Braised Oxtail Stroganoff Served with Egg Noodles 

Braised Oxtail Stroganoff Served with Egg Noodles 


For 1 bag of oxtail (2-3 servings)

  • 50 ml red wine
  • 200 ml beef broth
  • 1 tablespoon Worcestershire sauce
  • 1 tablespoon of tomato paste
  • 1/2 Spanish onion, diced
  • 2-3 cloves of garlic, chopped
  • 2 sprigs rosemary
  • 1 teaspoon of thyme
  • 1 tablespoon ground caraway
  • 3-4 Nantes carrots, sliced
  • 2 stalks celery, sliced
  • 2 heaping tablespoons of sour cream
  • Half a bag of large egg noodles
  • 100 g mushrooms (a forest mix of what you can find depending on the season)
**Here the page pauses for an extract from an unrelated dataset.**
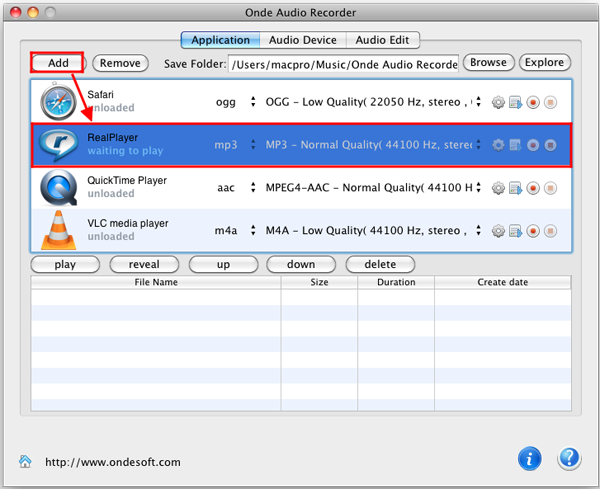Screen dimensions: 600x489
Task: Click the Add button
Action: pos(58,63)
  • 2 tablespoons chopped fresh parsley


  1. Mix the meat with 1-2 tablespoons of flour. Sear the meat on high heat in a casserole dish for 7-8 min.
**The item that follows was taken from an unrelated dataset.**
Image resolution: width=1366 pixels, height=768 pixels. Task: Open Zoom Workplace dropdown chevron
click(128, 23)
  2. Add chopped onions and cook for 5 min. Add garlic 2 min.
  3. Add red wine, beef broth, Worcestershire sauce and tomato paste.
  4. Add rosemary, thyme, caraway to enhance the taste.
  5. Cook for 3-4 hours.
  6. Add carrots, celery stalks for the last 40 minutes.
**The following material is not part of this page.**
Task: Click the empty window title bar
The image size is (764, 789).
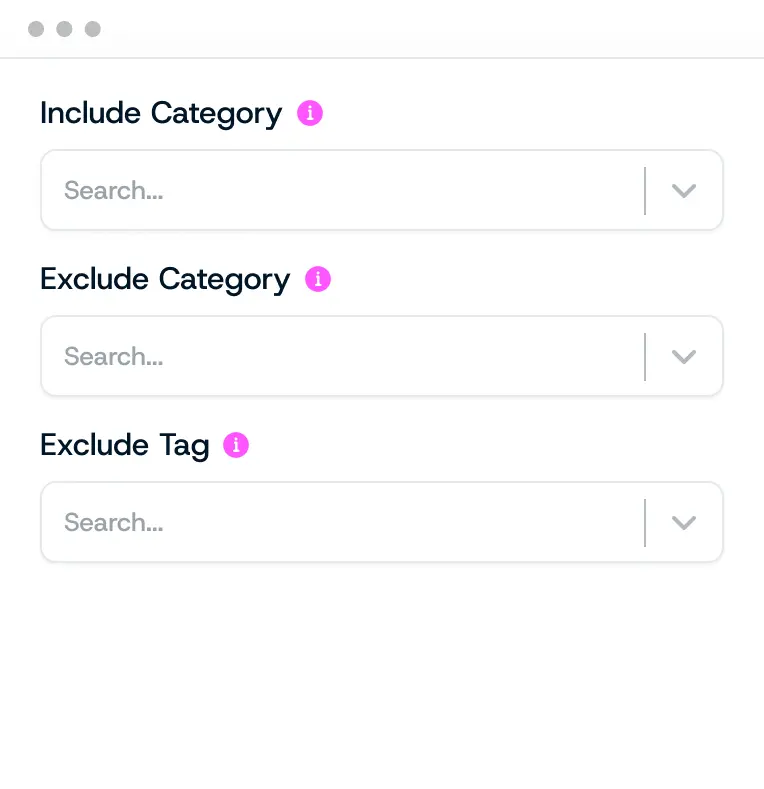Action: (x=420, y=29)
  7. When the meat is ready, add the sour cream to your cooking juices and a little cornstarch if you need to thicken your sauce.
  8. Cook the egg noodles according to the instructions, add a little sauce, mix well.
  9. Meanwhile, cut up the mushrooms and roast them in a pan with a little oil.
  10. 10.Serve the braised oxtail on the noodles. Add the roasted mushrooms and freshly cut parsley.